No matter where you go, technology intrudes

Last weekend began about a month ago. Daughter, husband and baby were sitting around the patio table when talk turned to camping.

Last weekend began about a month ago. Daughter, husband and baby were sitting around the patio table when talk turned to camping.

Son-in-law, I’m certain, had never really seen dirt until he first visited our place from the cities of England. However time and travel have accustomed him to life in Canada, and the fact that not everything is paved over.

So during the patio chat he mentioned that he would enjoy going camping.

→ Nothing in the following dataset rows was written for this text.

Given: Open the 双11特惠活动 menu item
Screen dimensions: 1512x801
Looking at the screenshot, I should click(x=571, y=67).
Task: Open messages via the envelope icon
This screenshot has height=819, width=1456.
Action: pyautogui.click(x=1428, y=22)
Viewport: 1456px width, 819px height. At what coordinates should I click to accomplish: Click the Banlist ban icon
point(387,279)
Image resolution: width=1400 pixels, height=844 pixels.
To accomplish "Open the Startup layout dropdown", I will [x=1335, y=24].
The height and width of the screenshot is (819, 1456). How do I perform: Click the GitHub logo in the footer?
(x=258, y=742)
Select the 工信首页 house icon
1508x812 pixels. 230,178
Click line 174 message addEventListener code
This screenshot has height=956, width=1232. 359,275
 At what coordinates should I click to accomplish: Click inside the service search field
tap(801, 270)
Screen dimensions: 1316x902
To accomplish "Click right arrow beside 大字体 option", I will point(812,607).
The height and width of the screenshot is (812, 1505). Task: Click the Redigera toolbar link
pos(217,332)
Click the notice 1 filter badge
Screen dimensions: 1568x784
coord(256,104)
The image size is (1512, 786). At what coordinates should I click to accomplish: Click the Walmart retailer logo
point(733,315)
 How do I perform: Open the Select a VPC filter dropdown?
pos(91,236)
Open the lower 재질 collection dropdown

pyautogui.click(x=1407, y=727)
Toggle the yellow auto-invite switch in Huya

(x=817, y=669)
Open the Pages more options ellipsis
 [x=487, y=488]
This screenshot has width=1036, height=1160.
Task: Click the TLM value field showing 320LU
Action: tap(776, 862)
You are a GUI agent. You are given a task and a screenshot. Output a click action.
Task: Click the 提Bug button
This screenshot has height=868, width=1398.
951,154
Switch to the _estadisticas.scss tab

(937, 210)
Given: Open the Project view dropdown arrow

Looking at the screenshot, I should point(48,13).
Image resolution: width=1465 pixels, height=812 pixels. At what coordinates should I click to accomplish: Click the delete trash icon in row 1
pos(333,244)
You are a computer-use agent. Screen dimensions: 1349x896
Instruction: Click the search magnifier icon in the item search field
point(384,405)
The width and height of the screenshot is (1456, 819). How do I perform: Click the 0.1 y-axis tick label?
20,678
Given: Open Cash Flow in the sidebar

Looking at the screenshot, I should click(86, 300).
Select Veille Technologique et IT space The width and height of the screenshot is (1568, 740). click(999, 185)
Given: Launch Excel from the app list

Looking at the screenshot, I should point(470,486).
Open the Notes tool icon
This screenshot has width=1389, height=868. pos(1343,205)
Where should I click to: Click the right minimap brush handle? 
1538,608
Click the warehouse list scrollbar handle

Ever one to push the envelope, I offered up a backcountry fishing trip, complete with ‘never been in one before’ paddle around a lake in a tippy canoe.

The enthusiasm was at first muted, and since the women in the group refuse to ‘camp’ in anything less than a four-star hotel, it was with some mild convincing that we finally determined just the two of us would embark on the ‘great adventure’.

Thus last Friday morning, the truck loaded the night before and the canoe mounted on my rough-country hunting trailer, we set off for a high elevation lake northwest of Merritt.

Now the son-in-law is a technophile. Every free minute is spent doing something on a computer (despite working on one for eight or more hours every day). So the camping trip came with great forewarning – no internet, no WiFi, not even, gasp, cellular phone service.

I’m sure that amplified his trepidation, but into the truck we climbed and hit the freeway heading east and north. Before we reached the Vedder Canal, he was already on his iPhone checking baby pictures, the latest football (soccer to us!) scores from the U.K., even checking on Google Maps where we were going.

I pointed out that where we were going is likely not on an Internet map, and certainly not the route we were about to traverse  … even I could hardly remember how to get there since my last visit was some 20 years ago.

Fortunately, I thought, as we rolled down Highway 8 west of Merritt, cell service evaporated. The iPhone would be tucked away until Sunday afternoon when civilization once again appeared through the windshield of the truck.

However, ever the optimist in technical wonder, he sent off a text message, and hit ‘send’ just before we pulled off the pavement. I thought that would be it.

After an hour and half of dirt trail, the last seven kilometers taking up 60 minutes of that, we arrived at the lake, grateful for the rock-strewn track providing solitude and the lake all to ourselves.

A while later, after setting up camp, lighting a campfire beside which I was ensconced with a cool one (even at 1,500 meters it was a very hot day, the fire for ambience only) the son-in-law enthusiastically exclaimed “I got a reply.”

After a surprised, “You’ve got to be kidding!?!?!” from me, we discovered that for some very odd reason, in the middle of virtually nowhere, a cellular phone signal would fade in and out.

There went my plans for a techno-free weekend. The thoughts of just us, canoe, tent and axe, experiencing the Canadian vision of ourselves as rugged timeless outdoorsmen suddenly shattered and intruded upon by computers, cell phones and modernity.

Shocked as I was by this intrusion on my ‘get-away-from-it-all’ location, even I couldn’t resist the challenge to light up my Blackberry.

Sure enough there was a signal strong enough for me to not only text, but actually make a phone call.

And with that, a little tear nearly appeared at the loss of one of the priceless values of our fabulous wilderness.

No matter where we go today, the tentacles of technology can’t be avoided without a conscious effort to ignore them.